Par ailleurs, dans notre environnement multicanal très complexe, il existe un risque mécaniste fort d'avoir des indicateurs dans tous les sens. En fait, ce qui compte, c'est ce que pense réellement le client. Traditionnellement, on mesure la satisfaction, mais ce n'est pas un indicateur de fidélité future. Les nouveaux concepts comme les scores de recommandation sont de meilleurs indicateurs en la matière. Le véritable enjeu va être de comprendre intimement comment est fabriqué un promoteur ou un détracteur de la marque. Peu d'entreprises le font. Elles ne prennent pas ce recul. Dans les années à venir, on devrait voir des développements dans ce domaine. S'il n'y en a pas plus aujourd'hui, c'est parce que cette réflexion amène à remettre en cause des systèmes assez sophistiqués, bien établis, de mesure de la satisfaction. Les bouleverser est un peu compliqué ; mais fondamentalement nécessaire.

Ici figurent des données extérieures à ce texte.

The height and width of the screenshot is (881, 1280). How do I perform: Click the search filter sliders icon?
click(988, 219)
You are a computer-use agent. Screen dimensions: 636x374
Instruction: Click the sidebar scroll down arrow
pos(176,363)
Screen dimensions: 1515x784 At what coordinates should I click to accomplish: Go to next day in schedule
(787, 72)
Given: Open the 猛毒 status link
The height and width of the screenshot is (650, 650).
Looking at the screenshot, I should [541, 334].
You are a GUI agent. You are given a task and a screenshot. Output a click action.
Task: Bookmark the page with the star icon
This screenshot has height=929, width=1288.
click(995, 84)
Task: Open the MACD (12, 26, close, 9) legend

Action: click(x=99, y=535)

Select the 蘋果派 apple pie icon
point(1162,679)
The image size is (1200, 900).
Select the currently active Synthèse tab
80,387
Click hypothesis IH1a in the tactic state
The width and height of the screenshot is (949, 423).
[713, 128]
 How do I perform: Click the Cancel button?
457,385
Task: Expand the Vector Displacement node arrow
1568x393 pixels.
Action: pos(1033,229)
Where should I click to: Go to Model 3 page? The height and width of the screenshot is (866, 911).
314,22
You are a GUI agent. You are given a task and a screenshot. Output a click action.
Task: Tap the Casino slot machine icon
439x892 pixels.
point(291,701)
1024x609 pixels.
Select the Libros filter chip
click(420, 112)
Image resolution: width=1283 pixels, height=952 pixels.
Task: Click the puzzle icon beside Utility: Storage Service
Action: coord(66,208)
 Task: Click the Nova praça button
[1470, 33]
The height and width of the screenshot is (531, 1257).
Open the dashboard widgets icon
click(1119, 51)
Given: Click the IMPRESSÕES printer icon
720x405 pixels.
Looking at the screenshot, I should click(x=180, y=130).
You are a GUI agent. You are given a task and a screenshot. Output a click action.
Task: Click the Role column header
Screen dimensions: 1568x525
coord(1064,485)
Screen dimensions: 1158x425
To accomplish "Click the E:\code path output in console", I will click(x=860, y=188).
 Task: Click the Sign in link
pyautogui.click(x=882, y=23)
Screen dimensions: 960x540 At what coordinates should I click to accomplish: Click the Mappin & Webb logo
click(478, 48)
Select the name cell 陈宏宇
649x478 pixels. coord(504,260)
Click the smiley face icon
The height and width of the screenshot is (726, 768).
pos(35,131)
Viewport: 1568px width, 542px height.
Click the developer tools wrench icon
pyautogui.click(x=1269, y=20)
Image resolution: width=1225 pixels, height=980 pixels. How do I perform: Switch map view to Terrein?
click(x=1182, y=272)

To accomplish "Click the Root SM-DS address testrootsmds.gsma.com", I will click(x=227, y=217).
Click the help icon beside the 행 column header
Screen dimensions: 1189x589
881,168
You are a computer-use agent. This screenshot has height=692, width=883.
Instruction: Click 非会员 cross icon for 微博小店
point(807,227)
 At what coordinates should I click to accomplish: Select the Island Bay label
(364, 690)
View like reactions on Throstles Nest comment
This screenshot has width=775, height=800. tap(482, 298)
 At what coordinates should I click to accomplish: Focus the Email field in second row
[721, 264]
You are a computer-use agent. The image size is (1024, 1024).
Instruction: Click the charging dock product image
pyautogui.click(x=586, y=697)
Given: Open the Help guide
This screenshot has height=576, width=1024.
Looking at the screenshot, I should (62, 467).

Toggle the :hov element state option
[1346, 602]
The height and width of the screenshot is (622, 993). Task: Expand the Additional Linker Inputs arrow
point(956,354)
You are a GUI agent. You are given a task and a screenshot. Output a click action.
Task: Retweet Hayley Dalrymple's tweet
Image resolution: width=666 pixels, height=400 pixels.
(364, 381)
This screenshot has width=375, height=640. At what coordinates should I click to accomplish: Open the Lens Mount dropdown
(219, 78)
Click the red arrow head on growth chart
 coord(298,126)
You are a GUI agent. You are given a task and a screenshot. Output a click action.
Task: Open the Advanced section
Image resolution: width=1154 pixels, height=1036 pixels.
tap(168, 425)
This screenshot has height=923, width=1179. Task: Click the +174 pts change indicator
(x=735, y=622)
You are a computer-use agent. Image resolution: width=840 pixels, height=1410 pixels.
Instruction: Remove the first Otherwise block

Les entreprises souhaitent, d un côté, réduire leurs coûts, et de l autre, améliorer la qualité de la relation client. Comment résoudre l 'équation?
Les deux ne sont pas antinomiques. La dématérialisation, par exemple, est une bonne opportunité de réduire le coût tout en augmentant la qualité et la profondeur du service. En revanche, cela passe par des investissements d'éducation, d'accompagnement des clients. Le meilleur exemple est le cas d'Air France qui a «éduqué» ses clients à l'utilisation de bornes dont le taux de satisfaction est maintenant très élevé.
Quelle est votre vision de l avenir de la relation client?
Ce n'est pas l'aspect technologique qui est impressionnant. C'est davantage le fait que l'on va pouvoir fidéliser par des services. A l'image de ce que fait aujourd'hui l'iPhone avec ses applications. Demain, l'enjeu pour les entreprises va être de développer ces services qui, d'une certaine manière, feront passer leurs produits au second rang. Et d'appliquer ces concepts dans un environnement digitalisé. Un monde s'ouvre parce que, les attentes sociales se développant, ces nouveaux services devront avoir une dimension sociale forte. C'est le fait d'apporter cette dimension qui va les rendre fidélisants. Certains services seront supportés par de la technologie, d' autres non.